Click here for the news release by the Presbyterian Church (USA): “Any of our black and brown children could be Trayvon Martin.

“Trayvon Martin and the Hoodies,” my commentary on the matter, was posted here yesterday.

Leave your comment here. And thanks for coming by. Gordon

Trayvon Martin and the Hoodies

The Washington Post updates the story of 17 year-old Trayvon Martin’s death in Florida with an interview with Trayvon’s parents, Sybrina Fulton and Tracy Martin.

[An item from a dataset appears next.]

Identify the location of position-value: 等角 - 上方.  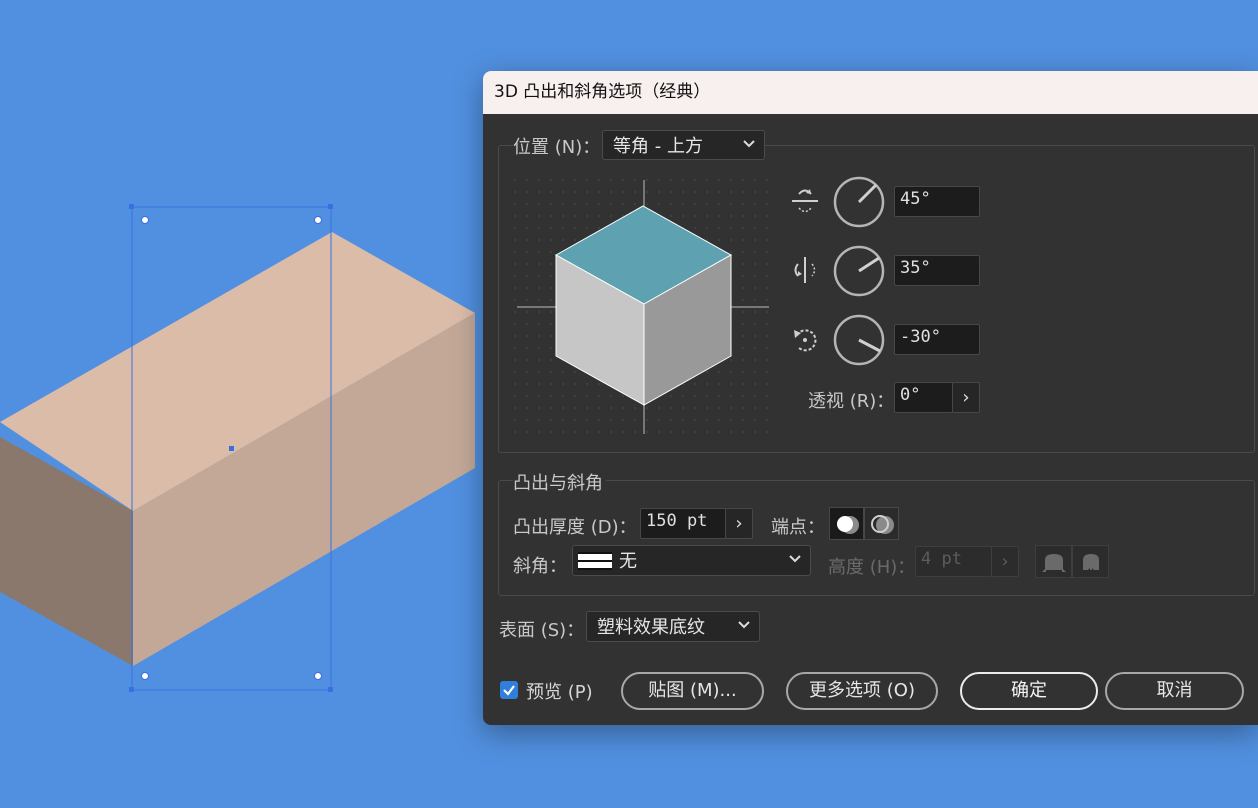
(658, 146).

Family picture of Trayvon Martin“Martin and Fulton said they are moved by the outpouring of support from people across the nation. They said they were particularly touched by  the actions of Rep. Bobby L. Rush (D-Ill.), who on Wednesday donned a gray hoodie and sunglasses and spoke from the floor of the House of Representatives about the need for a full investigation of the death.

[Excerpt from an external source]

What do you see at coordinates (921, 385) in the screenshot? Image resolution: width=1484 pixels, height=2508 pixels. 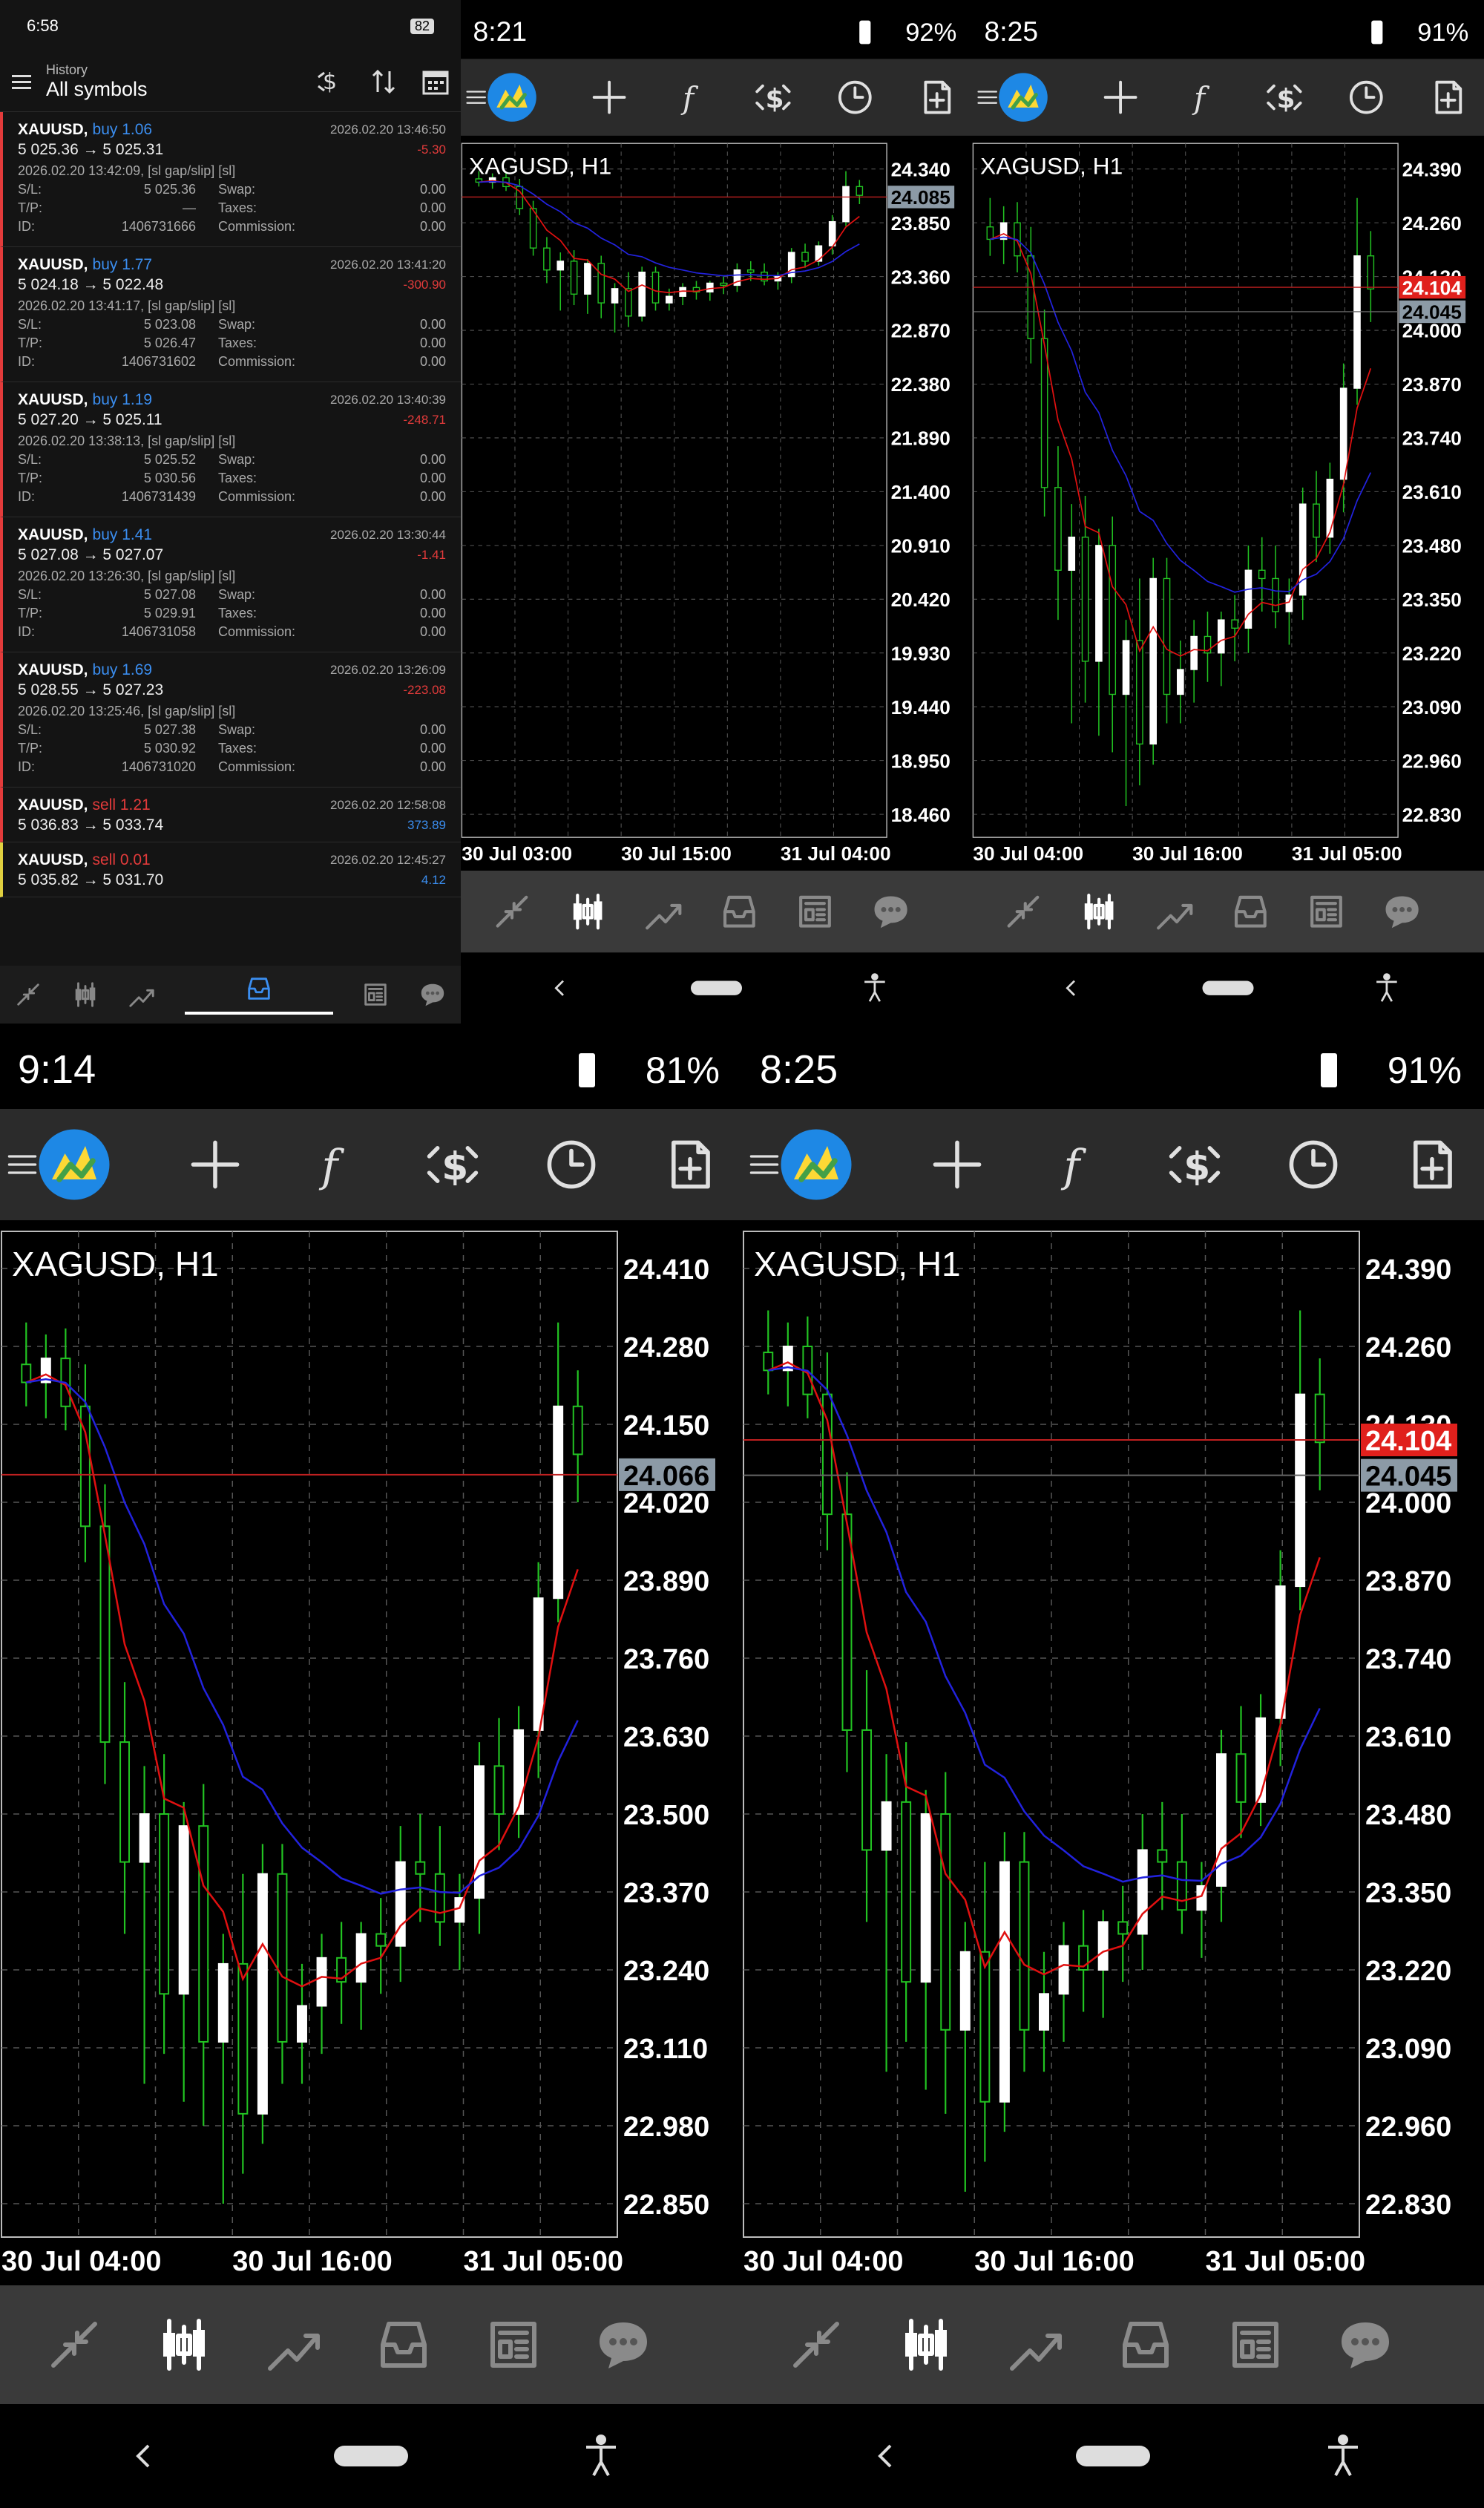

“I applaud the young people all across the land who are making a statement about hoodies, about the real hoodlums in this nation, specifically those who tread on our law wearing official or quasi-official cloaks,” Rush said on the House floor.

“Racial profiling has got to stop,” he said. “Just because someone wears a hoodie does not make them a hoodlum.”

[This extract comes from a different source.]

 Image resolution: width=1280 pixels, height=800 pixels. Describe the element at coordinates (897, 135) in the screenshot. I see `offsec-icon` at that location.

As he spoke those words, he removed his suit jacket and lifted the hood over his head. Rep. Gregg Harper (R-Miss.), presiding over the floor as Rush delivered his remarks, began to gavel almost immediately. Shouting over Rush, who began to recite Bible verses, Harper said the congressman was out of order for donning the hood. Rules bar House members from wearing hats in the chamber. Rush was then escorted from the floor.

Race and hoods in America never go away. Hoodies have a long history. Sometimes those who wear the hoods wear them by choice; sometimes the hoods are put over their heads. Occasionally those who wear them are ushered out while they recite Bible verses…or sing a hymn, like the 38 Dakota men hanged in a mass execution following “the Sioux Uprising,” as they called it then in 1862, at  Mankato, Minnesota.

Douglas A. Lindner provided this eye-witness account in The Dakota Conflict Trials:

In Mankato, at ten o’clock on December 26, thirty-eight (one person was reprieved between the date of Lincoln’s order and the execution) prisoners wearing white muslin coverings and singing Dakota death songs were led to gallows in a circular scaffold and took the places assigned to them on the platform.  Ropes were placed around each of the thirty-eight necks.  At the signal of three drumbeats, a single blow from an ax cut the rope that held the platform and the prisoners (except for one whose rope had broke, and who consequently had to be restrung) fell to their deaths.  A loud cheer went up from the thousands of spectators gathered to witness the event. The bodies were buried in a mass grave on the edge of town.  Soon area doctors, including one named Mayo, arrived to collect cadavers for their medical research

Last night a Lakota friend filled out the story. According to Wally Ripplinger, the men on the gallows were singing a Dakota hymn, as they had done throughout the day. They were singing in unison, under their hoods, of their impending release into Paradise. It might have sounded something like this. Click below to listen.

I cast my vote with the Dakota and Lakota singers, Trayvon Martin, the lynched victims of hooded Klansmen, and the rebellion leader (mis-labeled by tradition as “the thief” – he was not a thief!) executed along with Jesus, who heard the words of divine mercy that would be remembered long after a Roman public execution: “Today you will be with me in Paradise.”